You say you need to get a life. Enough about him and how to deal with thinking about him.
Make a plan to get a life. Let's see, list some hobbies or interests, some other things you think you are perhaps called to do in this life. Make a list, make some goals. It's hard. This is the toughest thing, but let me tell you, it's easier to do with a husband than without. You have to get a life no matter what. You may as well start now. Expect to not always be comfortable. Expect to not always want to go to your new class, club etc. Resistance usually accompanies change. However, when I left home for college, I was scared and uncomfortable, but I went. THis is a growing, differentiation thing. Just know that the bad feelings are normal and then you may be able to deal with them easier. Okay, so list some things that you're into and then turn it into smaller goals. Example: I've always wanted to knit.
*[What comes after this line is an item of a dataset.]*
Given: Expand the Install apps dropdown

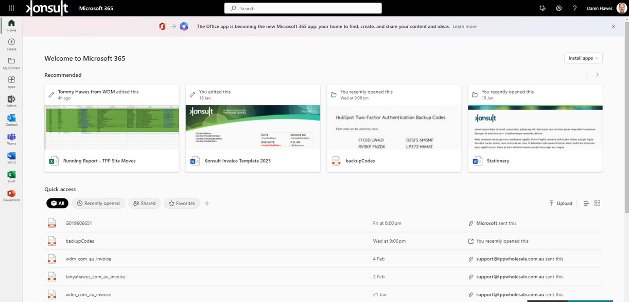Looking at the screenshot, I should pos(583,58).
Okay step one, look up a knitting group, step 2 go to a few specialty yarn stores. goal setting: I will knit a scarf by the end of June. I will join a knitting club/class and attend 3 times by the end of June.
Example 2: Hm, I like birdwatching. Okay. Step one, I will read about new birds. step 2 I will rent some movies about birds. Step 3, I will look into birdwatching clubs, activities etc. etc.
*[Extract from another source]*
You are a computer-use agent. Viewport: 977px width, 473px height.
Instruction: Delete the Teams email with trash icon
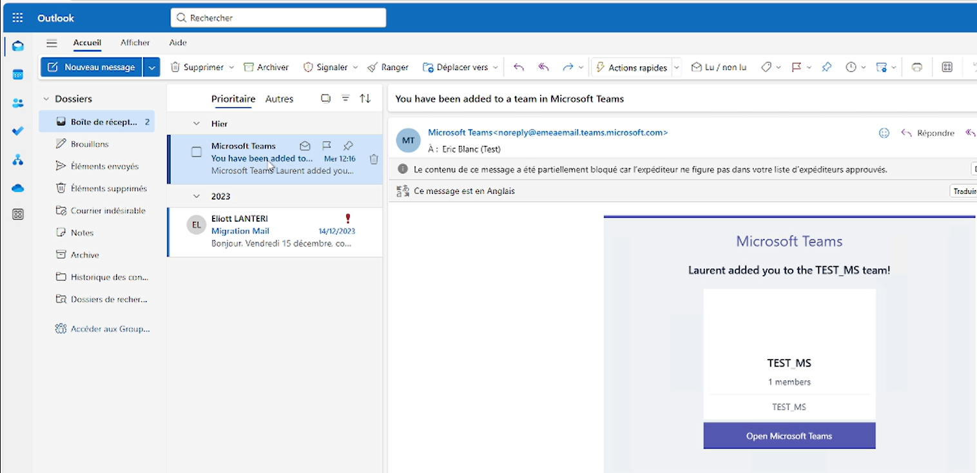click(x=374, y=159)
See this getting a life thing almost like a semester in college where you ahve to sign up for 4 or 5 classes. At the beginning they seem interesting, that's why you sign up. During, you don't always feel like going, but you go anyway. At the end, you are proud of yourself for finishing the class and the new skills friends you've made.
I'm serious. Stop worrying about hubby at all. You're number one issue is to Get a Life, so let's make a full subscription/commitment right now.
Oh, and when you're busy travelling doing your own hobbies and work, and charities, guess who will be calling you to find out all about it, because it will be so interesting and he doesn't want to miss out?! lol
Also, you need to learn some self soothing and self validation. Another one of the toughest lessons life has to offer.
Next time you really want to call H and are mad, think about why. What feelings am I having right now that I want him to take care of for me. and then take care of them yourself. Yep, your an adult, gotta do it. Example:I feel really ugly and lousy today. I want to call H and have him reassure me how beautiful I am. Nope. Instead, go for a walk, buy some flowers, arrange your own boquet and one for a neighbor. make some tea, hmm, I kind of feel better now, oh! look who just called, Hi hon! and your happy and excited and so is he and he just naturally tells you you're beautiful which is just a cherry on the top, because you already made the icecream sundae yourself.
Example: I feel really lonely. I'm married. I shouldn't have to feel lonely. I want to call H, then I won't feel lonely anymore. Nope! what else can you do? Hmmm. I'm going to go to the coffee shop and bring a book, I'll be around other people. Hmmm, I think I'll call a girlfriend...hmmm, I think my sister wanted me to babysit...
Get it? I'm not saying you're not allowed to have needs. I'm just saying to do your part to fill them as much as you can. Then when he fills them it's fun and extra and not a duty or responsibility or chore to him. You're not his kid, you're his wife. He'll fill your needs, but you need to do the work to fill your own as well.
Now saying all this, I would like to add that I do not know your story, apparantly he had an affair? I don't know, I just read the last few posts. There's work that needs to be done on the marriage. It sounds like you guys are doing that with the counselor etc.
I'm just encouraging you towards your goal of Getting a Life as this was the hardest thing for me to learn and I'm still struggling with it. You can do it!!!